Rhaetian people


The Raeti were a confederation of Alpine tribes, whose language and culture appear to have been related to those of the Etruscans. Before the Roman conquest, they inhabited present-day Tyrol in Austria, eastern Switzerland and the Alpine regions of northeastern Italy. After the Roman conquest, the province of Raetia was formed, which included parts of present-day Germany south of the Danube.
The etymology of the name Raeti is uncertain. The Roman province of Raetia was named after these people.
Ancient sources characterise the Raeti as an Etruscan people who were displaced from the Po Valley by the Gauls and took refuge in the valleys of the Alps. But it is likely that they were predominantly indigenous Alpine people. Their language, the so-called Raetian language, was probably related to Etruscan, but may not have derived from it. At least some of the Raeti tribes probably continued to speak the Raetian language as late as the 3rd century AD. Others were probably Celtic-speaking by the era of the Roman emperor Augustus.
The Raeti were divided into numerous tribes, but only some of these are clearly identified in the ancient sources.
The Raeti tribes, together with those of their Celtic-speaking neighbours to the north, the Vindelici, were subjugated by the Imperial Roman army in 15 BC and their territories annexed to the Roman Empire. The Roman province of Raetia et Vindelicia was named after these two peoples. The Raeti tribes quickly became loyal subjects of the empire and contributed disproportionate numbers of recruits to the imperial Roman army's auxiliary corps.

Name etymology

The origin of the name Raeti is uncertain. It has similarities to the endonym of the Etruscans: Rasenna, the root of which appears to be Etruscan rasna "the people". However, it is unclear whether the Rhaetians had a similar endonym or if Raeti is an exonym.
The Roman geographer Pliny the Elder, writing in AD 70, suggests that the people were named after "Raetus", a leader at the time of their supposed "expulsion" from the Po Valley. However, eponymous founders were a common, demonstrably fabricated, origin story..
Virgil in his Georgics II praises a person named 'Rhaetian' for the quality of wine grapes from the region. It is assumed from the context that he accounts it to a single person, and not the people in general. It would suggest that Virgil accounted Rhaetus to be the god-father of the Rhaetian people.
It has also been suggested that the name Raeti may be connected with Reitia, a major goddess who was revered in northeast Italy and is attested in a number of inscriptions on votive tablets of the Veneti people.
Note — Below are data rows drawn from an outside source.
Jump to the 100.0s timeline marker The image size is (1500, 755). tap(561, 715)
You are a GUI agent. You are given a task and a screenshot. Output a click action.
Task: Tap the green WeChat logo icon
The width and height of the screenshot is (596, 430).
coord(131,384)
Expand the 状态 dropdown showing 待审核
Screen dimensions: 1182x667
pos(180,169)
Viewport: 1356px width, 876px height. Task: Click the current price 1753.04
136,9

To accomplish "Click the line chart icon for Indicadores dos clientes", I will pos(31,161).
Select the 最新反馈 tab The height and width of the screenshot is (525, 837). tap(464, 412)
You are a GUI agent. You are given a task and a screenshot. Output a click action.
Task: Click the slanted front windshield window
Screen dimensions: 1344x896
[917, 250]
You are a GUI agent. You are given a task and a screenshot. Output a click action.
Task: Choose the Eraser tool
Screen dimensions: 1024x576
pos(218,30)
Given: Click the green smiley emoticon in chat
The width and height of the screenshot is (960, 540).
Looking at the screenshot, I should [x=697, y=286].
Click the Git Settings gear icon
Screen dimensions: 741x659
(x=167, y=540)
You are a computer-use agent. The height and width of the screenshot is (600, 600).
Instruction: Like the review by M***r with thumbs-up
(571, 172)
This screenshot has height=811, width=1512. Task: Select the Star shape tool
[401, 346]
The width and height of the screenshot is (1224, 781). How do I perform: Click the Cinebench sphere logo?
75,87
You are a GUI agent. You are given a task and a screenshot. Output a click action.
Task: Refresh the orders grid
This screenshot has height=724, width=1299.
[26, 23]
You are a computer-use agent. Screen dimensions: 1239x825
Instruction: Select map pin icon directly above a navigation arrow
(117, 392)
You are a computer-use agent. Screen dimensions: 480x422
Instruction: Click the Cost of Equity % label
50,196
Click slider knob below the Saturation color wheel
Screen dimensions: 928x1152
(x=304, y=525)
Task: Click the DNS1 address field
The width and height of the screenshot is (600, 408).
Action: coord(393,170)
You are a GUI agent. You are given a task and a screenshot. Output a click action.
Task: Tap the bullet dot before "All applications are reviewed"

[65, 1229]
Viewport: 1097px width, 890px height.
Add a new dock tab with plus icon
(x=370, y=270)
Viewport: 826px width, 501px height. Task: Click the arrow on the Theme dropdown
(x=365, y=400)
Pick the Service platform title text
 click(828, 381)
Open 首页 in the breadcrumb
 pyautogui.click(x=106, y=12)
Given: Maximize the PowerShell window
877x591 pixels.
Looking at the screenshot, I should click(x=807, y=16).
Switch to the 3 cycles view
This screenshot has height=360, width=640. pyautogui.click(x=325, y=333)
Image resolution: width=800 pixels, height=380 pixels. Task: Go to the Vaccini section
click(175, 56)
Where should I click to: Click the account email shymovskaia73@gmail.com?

One Raetic votive tablet, from the same region, contains the word reithus, which may refer to this deity.

Origins

The earliest mention of the Raeti in surviving ancient sources is in the Histories of Polybius, written before 146 BC. The Raeti, according to Pliny the Elder, were Etruscans driven into the Alps from the Po Valley by invading Gauls. This account of Raeti origins is supported by the Augustan-era Roman historian Livy. If this historiography is correct, then the displacement from the Po Valley would have taken place in the period 600–400 BC, when major migrations of Celtic tribes from Gaul resulted in the Celtisation of that entire region.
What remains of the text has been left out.